Biographical sources

  • Interview and phone conversation with Tungia Baker in 1991 and 16 Aug. 1998.
  • "Field Service chief." Te Māori 5.1 (1973): 11.

    Non-fiction

  • "A Letter to Sophie: Hohi Pine Whaanga-Kaa (1903)." Haeata Herstory 1985. Auckland, N.Z.: Haeata Herstory Collective, New Women’s Press, 1984. 12. Rpt. in Te Ao Mārama: Contemporary Māori Writing. Comp. and ed. Witi Ihimaera. Contributing ed. Haare Williams, Irihapeti Ramsden and D. S. Long. Vol. 3: Te Puāwaitanga O Te Kōrero: The Flowering. Auckland, N.Z.: Reed, 1993. 334-335.
  • In this tribute to Hohi Whaanga-Kaa, Tungia Baker recalls their first meeting in 1960 and provides a brief summary of Whaanga-Kaa’s varied and active life as vicar’s wife, mother of twelve, "advocate of women’s rights and family planning", a founder of the Playcentre movement in the Waiapu valley, and strong opponent of apartheid in South Africa.
  • "Ko Haeata Te Hapu Ko Hine-Te-Iwa-Iwa Te Whare." Mana Tiriti: The Art of Protest and Partnership. Wellington, N.Z.: Haeata, Project Waitangi, City Art Gallery, Wellington City Council, Daphne Brasell, 1991. 76. Rpt. in Beryl Pears’ review of "Mana Tiriti Exhibition" Broadsheet 179 (1990): 20-23.
  • A description of the various elements in the Whare Hine-te-iwaiwa in the Mana Tiriti exhibition held at Wellington, N.Z. City Art Gallery from 14 April-17 June, 1990.
  • Other

  • Tu Tangata 15 (1984): 20.
  • Tungia Baker pays tribute to a tribal gathering in Ngāti Porou territory.
  • Sound recordings

  • Ipu: Waka and Kowhai. Auckland, N.Z.: Rattle, 1998.
  • A CD with a text by Tungia Baker, Māori translation by Wena Tait, and music composed by Gillian Whitehead (Ngaiterangi) for cello, piano, pu kaea and other instruments.

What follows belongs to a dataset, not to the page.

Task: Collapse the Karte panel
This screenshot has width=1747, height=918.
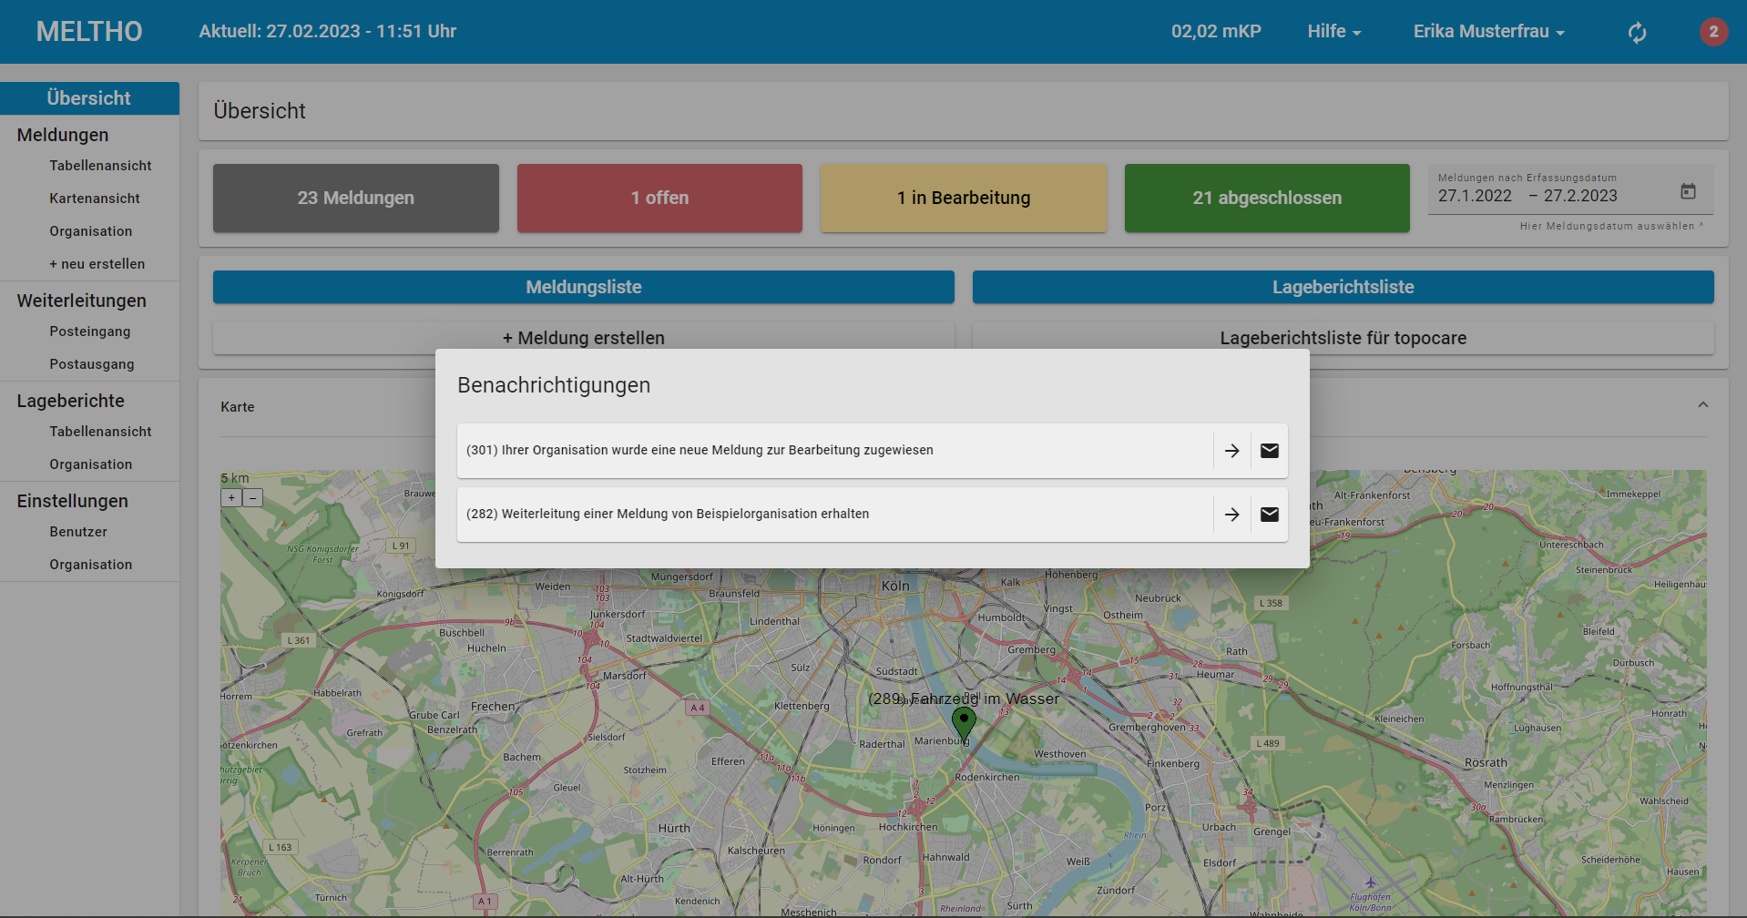Action: click(1702, 405)
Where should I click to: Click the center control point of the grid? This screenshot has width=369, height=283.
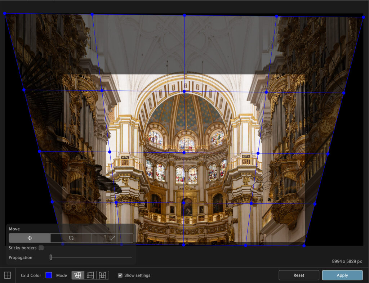(184, 153)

Tungia’s story tells of the unrequited love affair between waka and kowhai.

    Other

  • "Field Service chief." Te Māori 5.1 (1973): 11.
  • An article discussing Baker’s appointment as National Representative of the American Field Service in New Zealand
  • "Māori Girls visit U. S." Te Ao Hou 24 (1958): 61.
  • "Tungia Baker." Tu Tangata 20 (1984): 13.
  • A profile on Baker which discusses her work as Executive Officer for the New Zealand delegation attending the South Pacific Festival of Arts held in Noumea in December 1984.
  • "Reassessment needed." Tu Tangata 26 (1985): 34.
  • Baker reports on the Māori contribution at the Pacific Festival of the Arts and outlines the areas that could be improved for future festivals.
  • "South Pacific Festival held in Tahiti." Tu Tangata 24 (1985): 37.